Ce blocage de l’accès à WordPress.org a eu pour conséquences à court terme de couper aux utilisateurs de WP Engine l’accès aux mises à jour du logiciel et de ses extensions. Mais si WP Engine a pu rediriger assez rapidement ses utilisateurs vers ses propres serveurs afin de leur proposer les versions récentes, ce blocage coupe tous les liens entre l’entreprise et l’écosystème de WordPress.
Double casquette et conflit d’intérêts
Matt Mullenweg utilise dans cette guerre contre son concurrent tous les outils qu’il a gardés à disposition. En 2010, lors de sa création, la fondation WordPress a récupéré des mains d’Automattic la marque du logiciel, mais lui a, de suite, cédé sa gestion commerciale. L’entreprise de Matt Mullenweg est donc l’entité qui est en droit d’accorder la possibilité ou non d’utiliser le terme « WordPress » commercialement. Un droit qui lui donne un sacré avantage dans l’écosystème commercial du CMS.
Et le créateur du logiciel utilise sa double casquette pour faire ses reproches à son concurrent. Un coup, en tant que CEO d’Automattic qui gère la marque, il demande à WP Engine de verser une redevance, un autre, en tant que responsable de la fondation, il bloque l’accès à WordPress.org. L’indépendance de l’organisme créé en 2010 dans le but de mettre de la distance entre le logiciel et Automattic semble réduite à néant.
Prenant sa casquette de gestionnaire de la fondation, il a aussi expliqué que l’équipe de sécurité de WordPress a créé un « fork » du plugin Advanced Custom Fields (ACF) développé par WP Engine. Le nom utilisé pour cette nouvelle branche est très proche tout en incorporant un terme de sécurité rassurant : Secure Custom Fields (SCF). Le code a été aussi opportunément purgé des liens commerciaux vers les services de WP Engine, donnant une couleur de pureté à cette action.

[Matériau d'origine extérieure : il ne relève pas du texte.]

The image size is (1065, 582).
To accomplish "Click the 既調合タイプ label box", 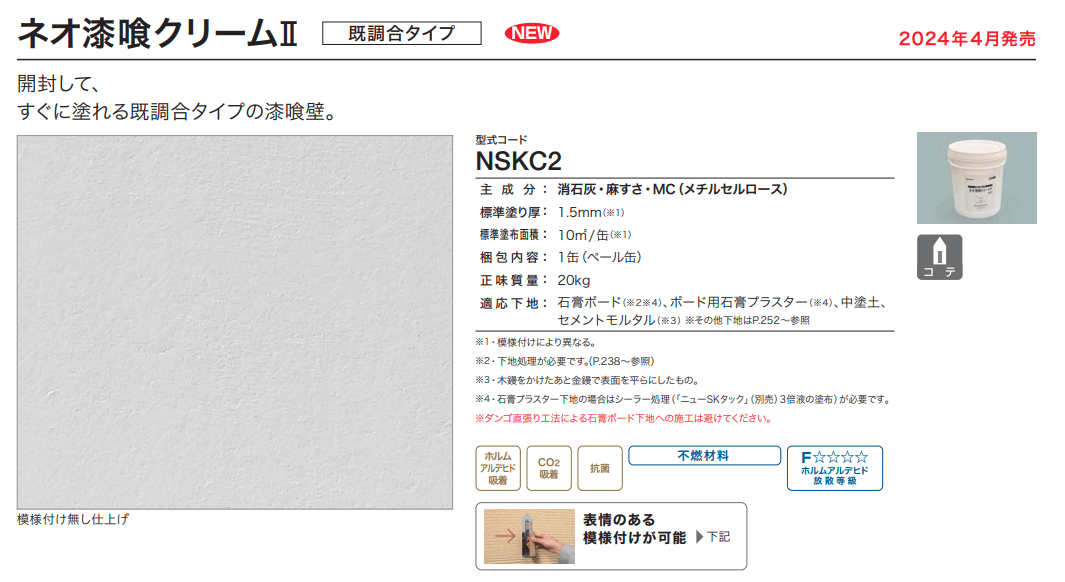I will (x=401, y=33).
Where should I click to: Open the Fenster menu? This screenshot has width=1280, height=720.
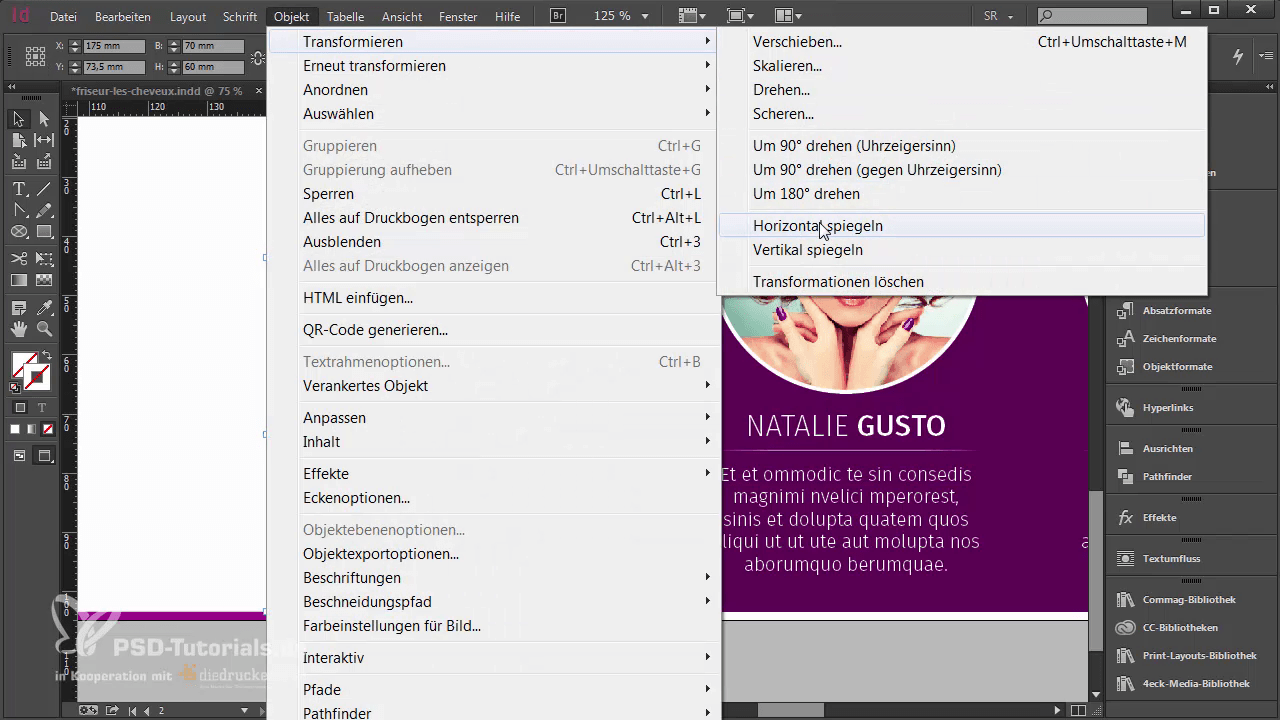point(457,17)
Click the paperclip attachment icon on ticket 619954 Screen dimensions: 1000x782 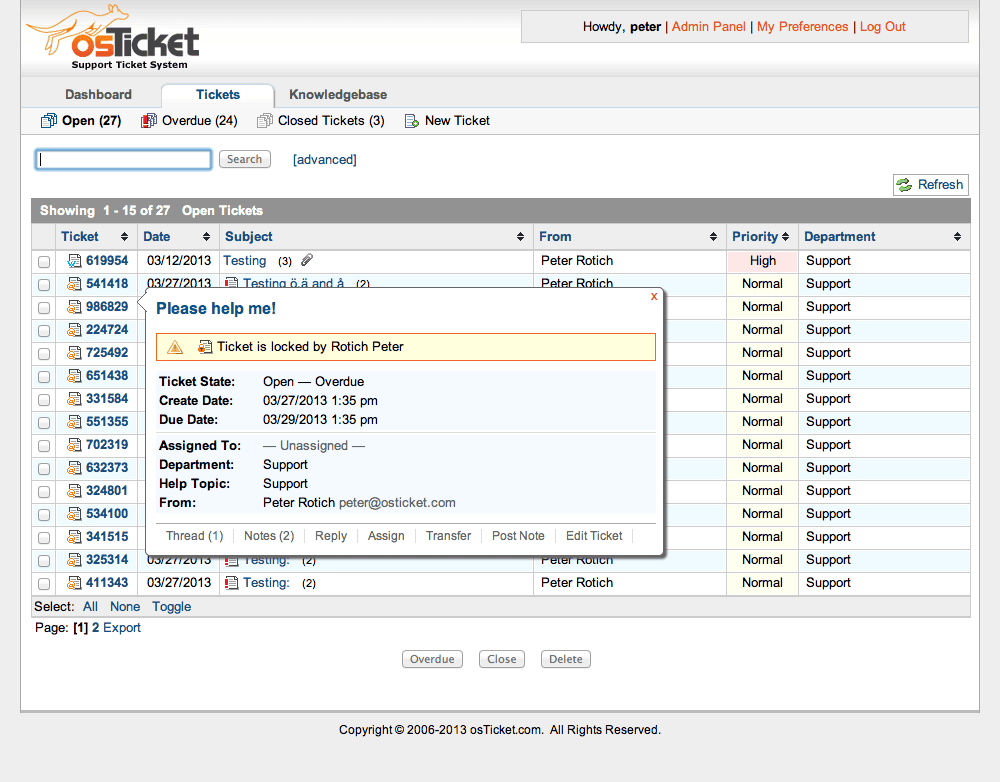click(307, 260)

Comme l’a repéré notre lecteur fdorin, ce remplacement d’ACF par SCF s’est fait sans créer de nouvelle page pour le plugin. Conséquence, SCF récupère la réputation du plugin développé par WP Engine, dont le nombre d’installations et les anciennes évaluations. WP Engine a dû transférer son plugin sur ses propres serveurs.
Tension dans tout l’éco-système
La critique de cette gestion a même rejailli au sein de l’entreprise de Matt Mullenweg. Celui-ci a, par deux fois, proposé à ses salariés de partir avec une indemnité conséquente s’ils étaient en désaccords avec lui à propos de sa façon de gérer ce conflit, tout en liant ces propositions de départ aux récentes fuites d’informations relatives à ce conflit. Le média 404 qui a révélé la seconde proposition parle d’ « environnement de paranoïa et de peur à l’intérieur d’Automattic ».
Cette ambiance, instillée tant entre deux des plus importantes entreprises de l’écosystème qu’à l’intérieur de l’entreprise du créateur du logiciel, pose des questions aux autres acteurs qui gravitent autour de WordPress. Et notamment, l’éventualité d’un fork du CMS se répand. Mais la création d’une nouvelle branche de développement stable n’est pas une simple formalité. Sa gouvernance posera inévitablement une ribambelle de questions.
Celle du magasin d’extensions se pose aussi. En effet, WordPress.org, magasin originel, est l’élément centralisateur de la communauté. Mais il reste aux mains de Matt Mullenweg.